I recall when I was in high school I was the worst fag basher around. I made the worst queer jokes. I wanted to draw attention away from the secret that I bore. And so that sound was familiar...
Last night the doorbell at the Rancho de Rio Grande rang and Bruno ran in his platform mules to the door like an overcaffeinated puppy. When it wasn't a delivery for him, he called out, “Theocritus! It's some, like, strange man for you.” I went to the door and the man was Mark Morford.
“Theocritus, can I talk to you?” he asked, staring at his shuffling feet.
Nonplussed I said, “By all means, Mark, come in. Here. Let me take your coat.” I put it on the coat rack which has a built-in scale. Weigh a prog's coat in, weigh it out. Cuts down on the losses.
I led him to the den and asked him to sit and cleared my throat.
“Theocritus, I have been thinking, and it's been very hard. I don't know how to say this…”
“Just say it,” I offered, giving him my kindest non-impaling eyes.
“I've been writing about the Repugs for years and you know how I feel…”
“It's obvious, Mark, for anyone with eyes,” I interrupted soothingly.
“…but lately I've been wondering. What about all that stimulus debt. Won't someone have to, like, uh…”
“What, Mark?” I asked my tone a bit sharp.
“Like, uh, pay it back?”
I started laughing. “My god, Mark, you're doing stand-up now. You're funnier than Margaret Cho, well, who isn't? But don't worry. That will happen like months or years from now and we'll find someone to blame it on. The Repugs of course.”
“But will there be enough money to pay it back without everyone working all his life to do it?”
“Hell, no, we'll just inflate the currency and pay it back with useless dollars.”
“But,” and here he was visibly sweating, “isn't that like, uh, fraud? And will people lend to us any more?”
“Mark,” I said sternly, “Do you think that you should concern yourself with economics when luminaries like Paul Krugman will do your thinking for you? And in The New York Times?
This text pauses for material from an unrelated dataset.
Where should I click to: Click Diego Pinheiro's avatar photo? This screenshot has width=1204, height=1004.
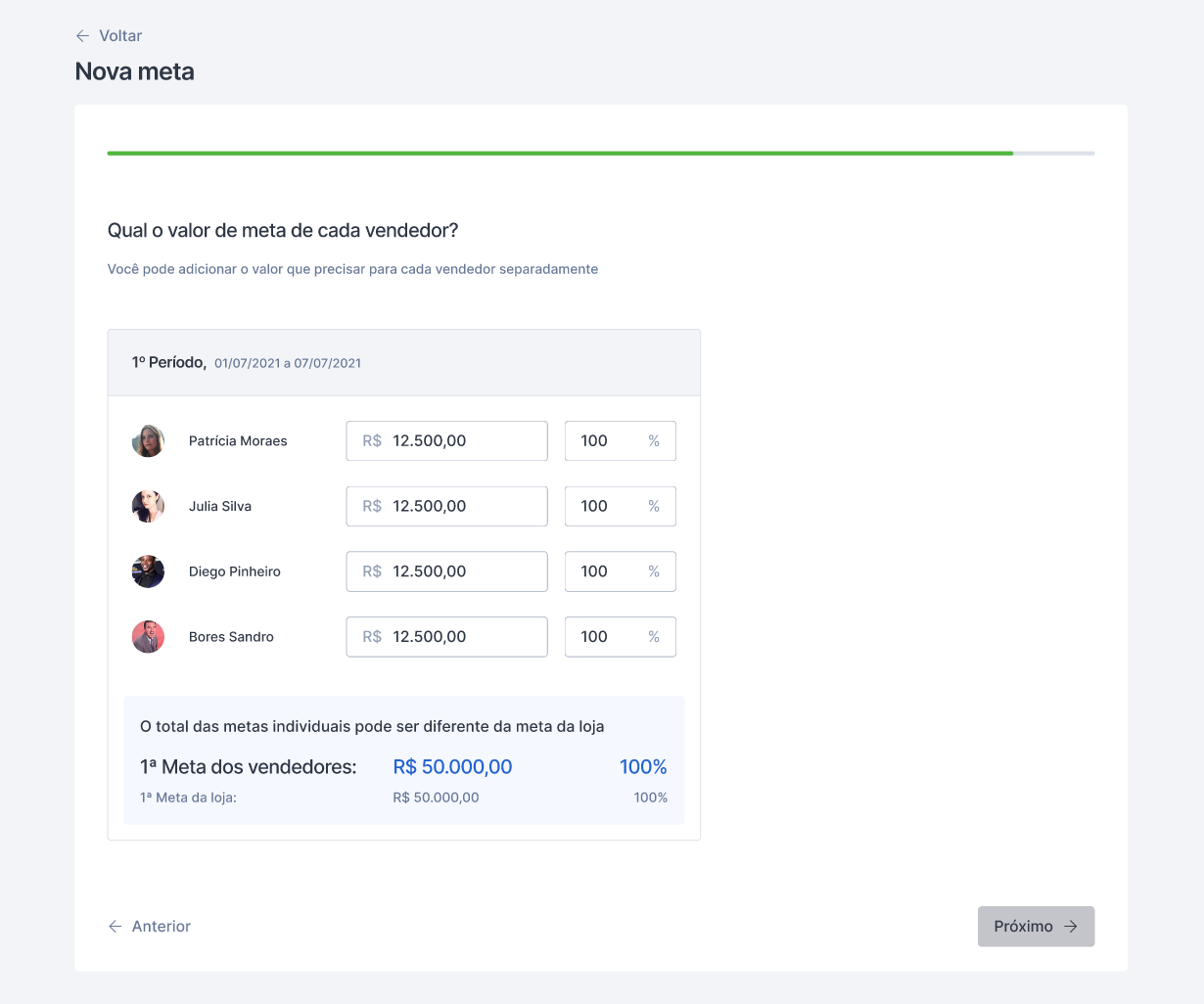click(148, 571)
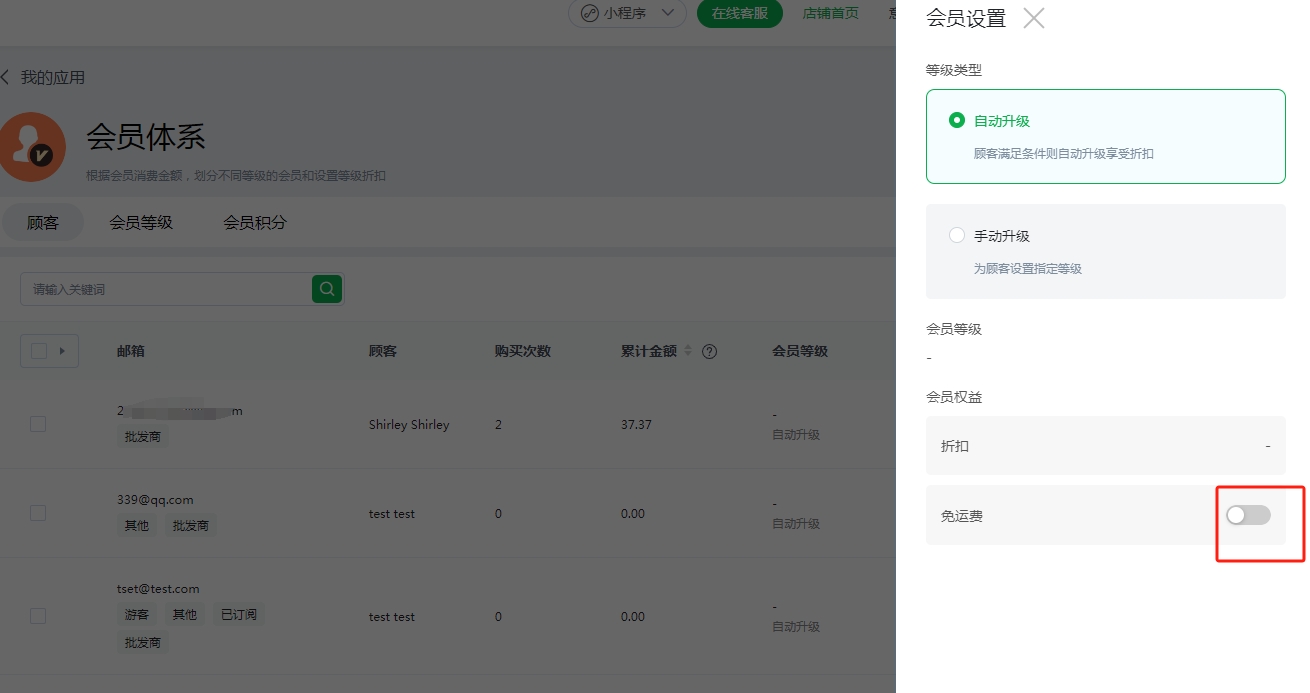Select the 自动升级 radio option
The image size is (1310, 693).
click(957, 121)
The paper of record?”
“Aren't they broke because no one is reading it?”
“Mark, this is getting to be dangerous territory… I'd think carefully if I were you before I'd continue.”
Mark had settled down and was not so nervous.
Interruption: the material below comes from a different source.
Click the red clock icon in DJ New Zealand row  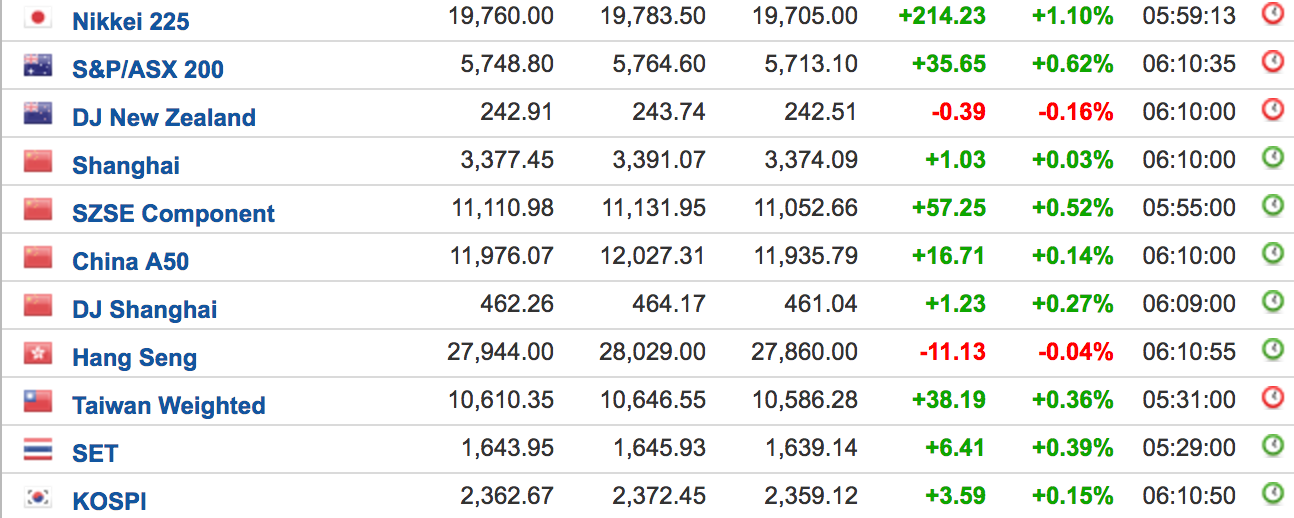coord(1272,109)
“And, Theocritus,” here he shot me a defiant look, “I think that actions should have consequences.”
I put my hands over my ears and screamed, “La la la la la la. I can't hear you! I can't hear you!”
“Theocritus, I've thought a lot about it. I repeat. Actions should have consequences!”
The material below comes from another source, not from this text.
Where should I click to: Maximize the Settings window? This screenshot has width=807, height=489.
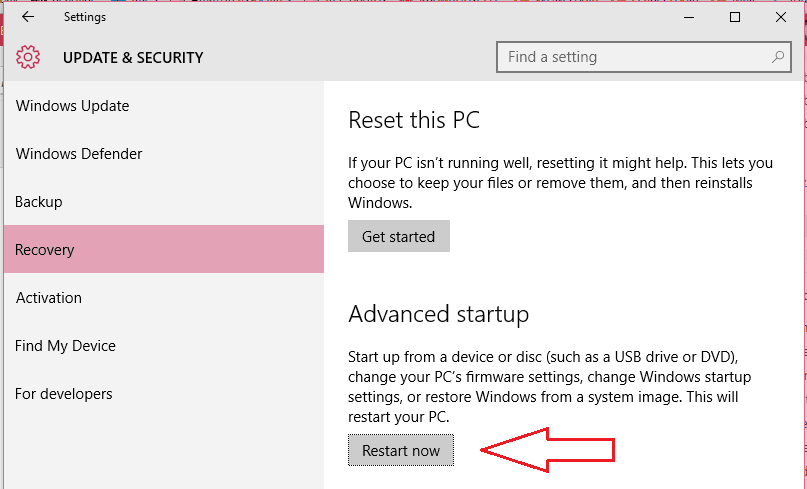click(735, 17)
“Dear Stalin, make it stop! Make the pain stop! Please make the pain stop,” I shouted, weak and pale, sweating bullets. Finally I ran out of breath, and tears, and my hands fell to my sides. “Mark, why have you done this to me? Why?”
“Theocritus, I came here to ask your advice. I know that you know how to come out of a closet. I think…” he hesitated then squared his shoulders, “…that I am a Republican.”
The room swirled around me and I struggled to catch my breath.
“And I want your advice on how to come out of the closet. As a Republican.”
"WTF are you doing, Morford? I don't mind if people think I'm a pervert, but I'd die if people thought I was a Republican."
At that point I passed out, and woke in the hospital a week later on a ventilator.